• DATASET EXCERPTS
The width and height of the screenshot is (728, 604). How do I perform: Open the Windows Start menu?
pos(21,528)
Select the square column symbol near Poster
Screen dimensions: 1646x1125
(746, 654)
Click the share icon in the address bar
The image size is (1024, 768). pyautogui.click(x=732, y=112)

* * *

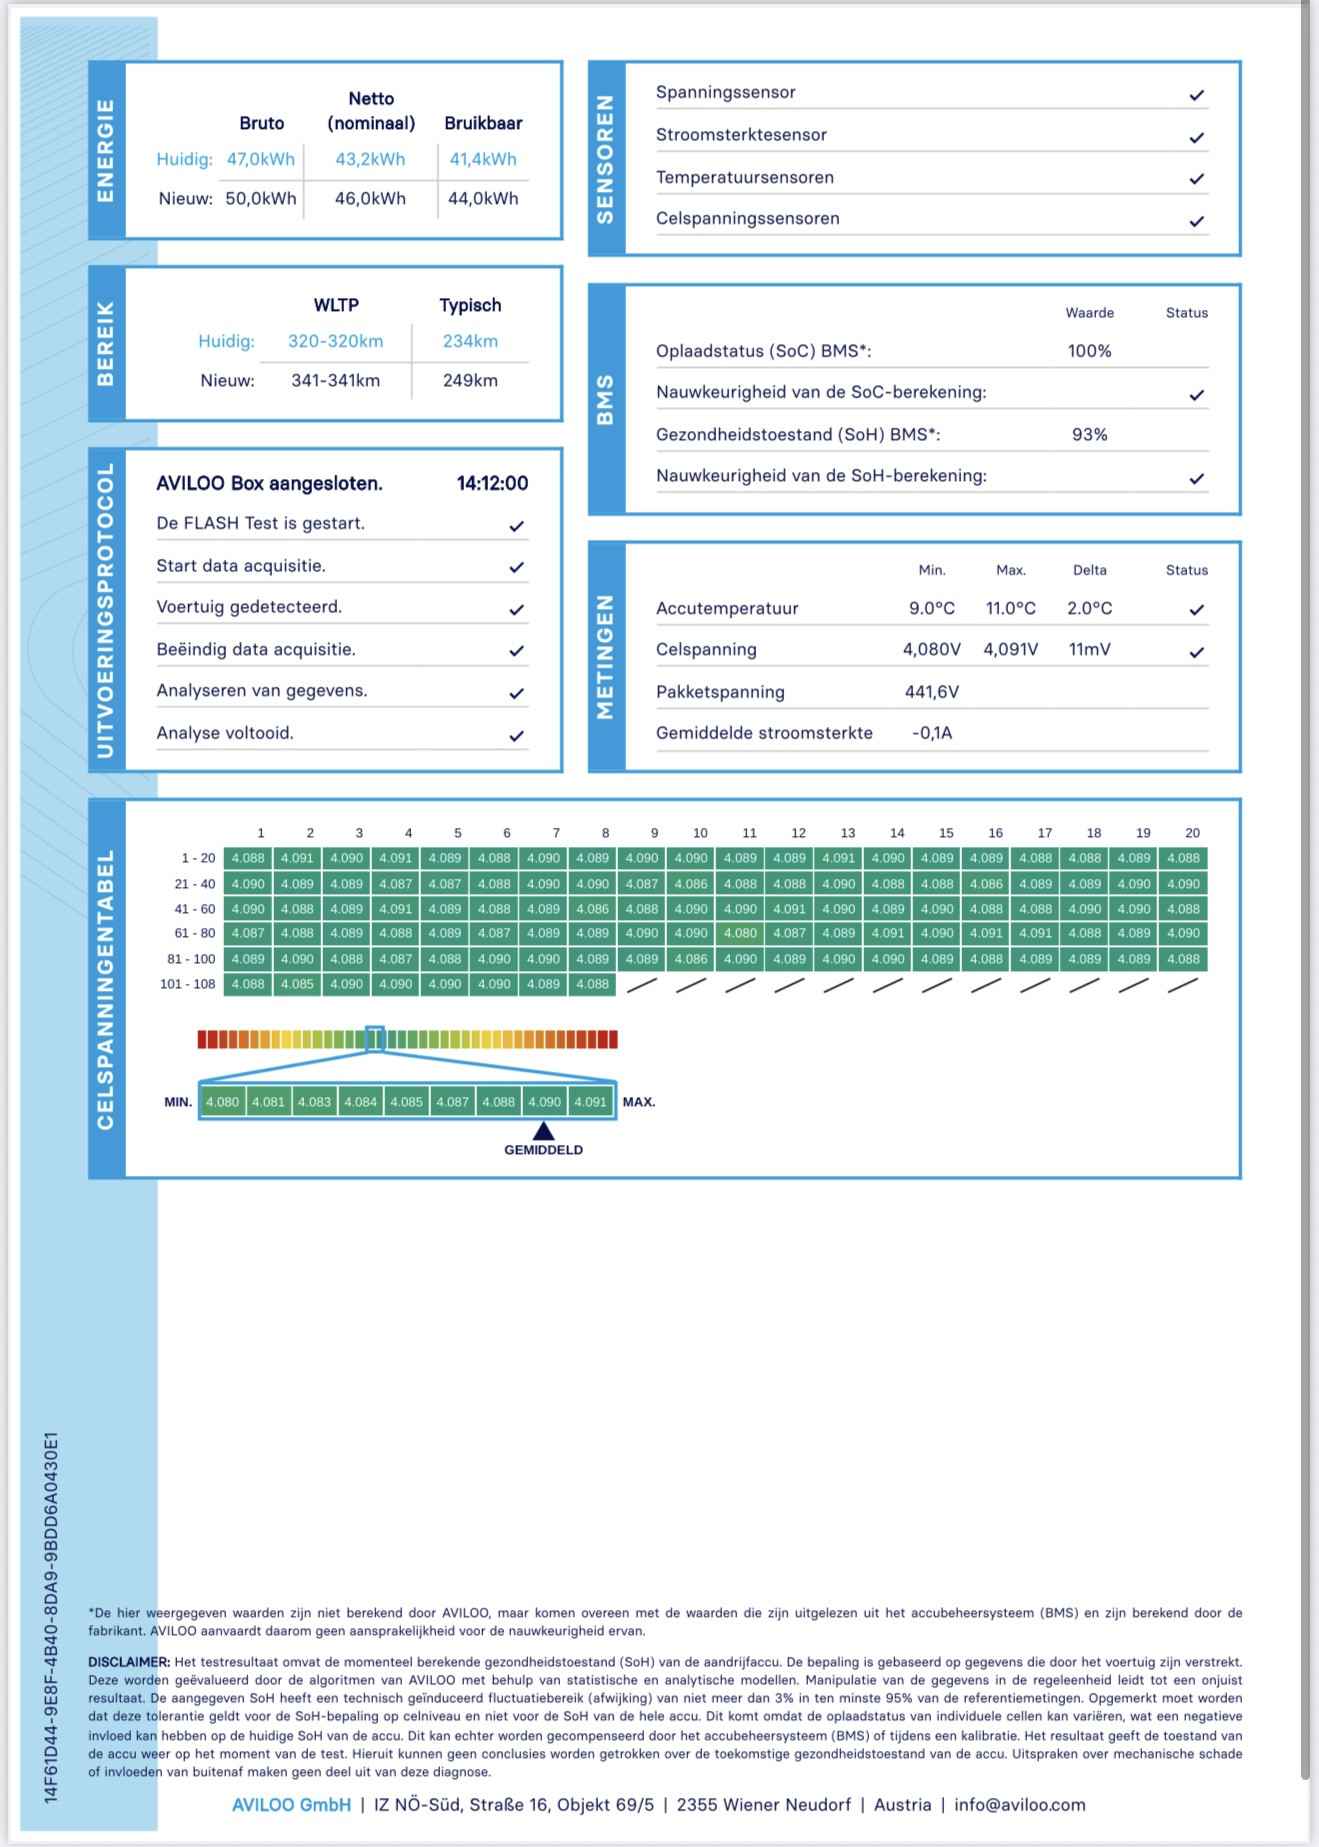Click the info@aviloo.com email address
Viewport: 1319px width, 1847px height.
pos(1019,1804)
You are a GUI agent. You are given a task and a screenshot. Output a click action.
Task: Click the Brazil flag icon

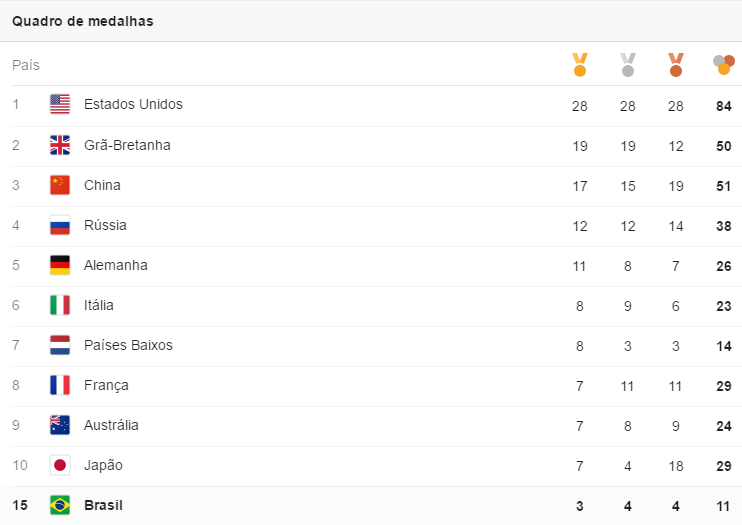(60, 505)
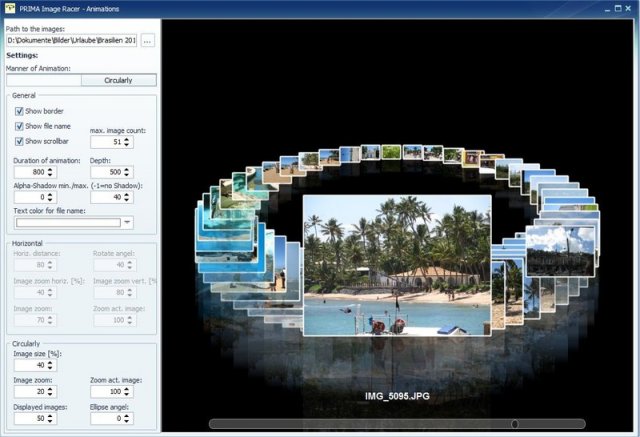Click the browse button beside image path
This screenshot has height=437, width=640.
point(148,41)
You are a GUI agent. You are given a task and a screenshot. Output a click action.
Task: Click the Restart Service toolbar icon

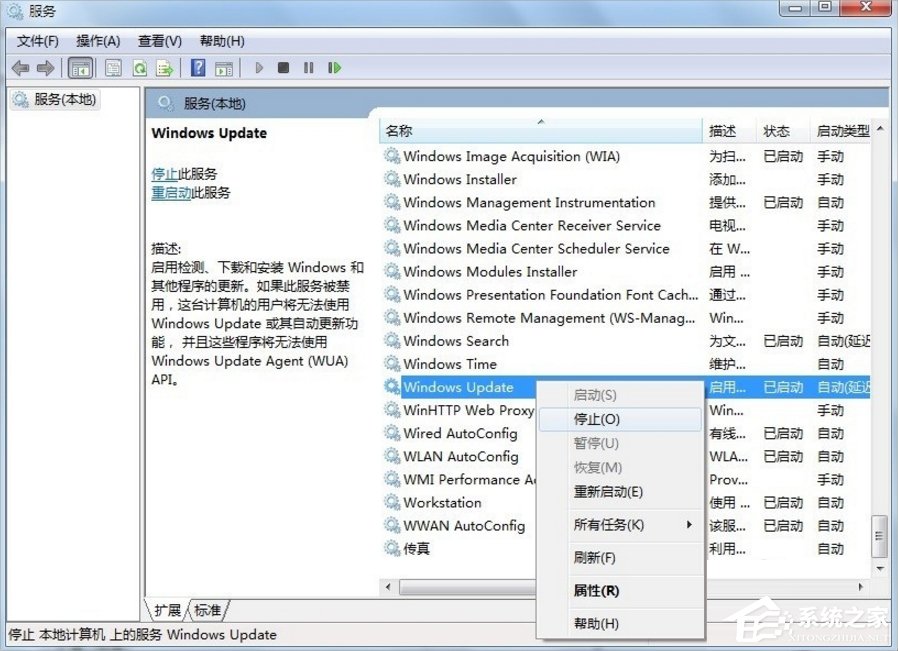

==

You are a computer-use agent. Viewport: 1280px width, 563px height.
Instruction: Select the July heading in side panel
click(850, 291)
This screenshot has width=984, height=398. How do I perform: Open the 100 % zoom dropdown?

• ABOUT THIS TASK
Go through the material above and output exactly the lines from the one containing "Instruction: Select the" through the one containing "This screenshot has width=984, height=398.".

• RESULT
Instruction: Select the July heading in side panel
click(850, 291)
This screenshot has width=984, height=398. How do I perform: Open the 100 % zoom dropdown?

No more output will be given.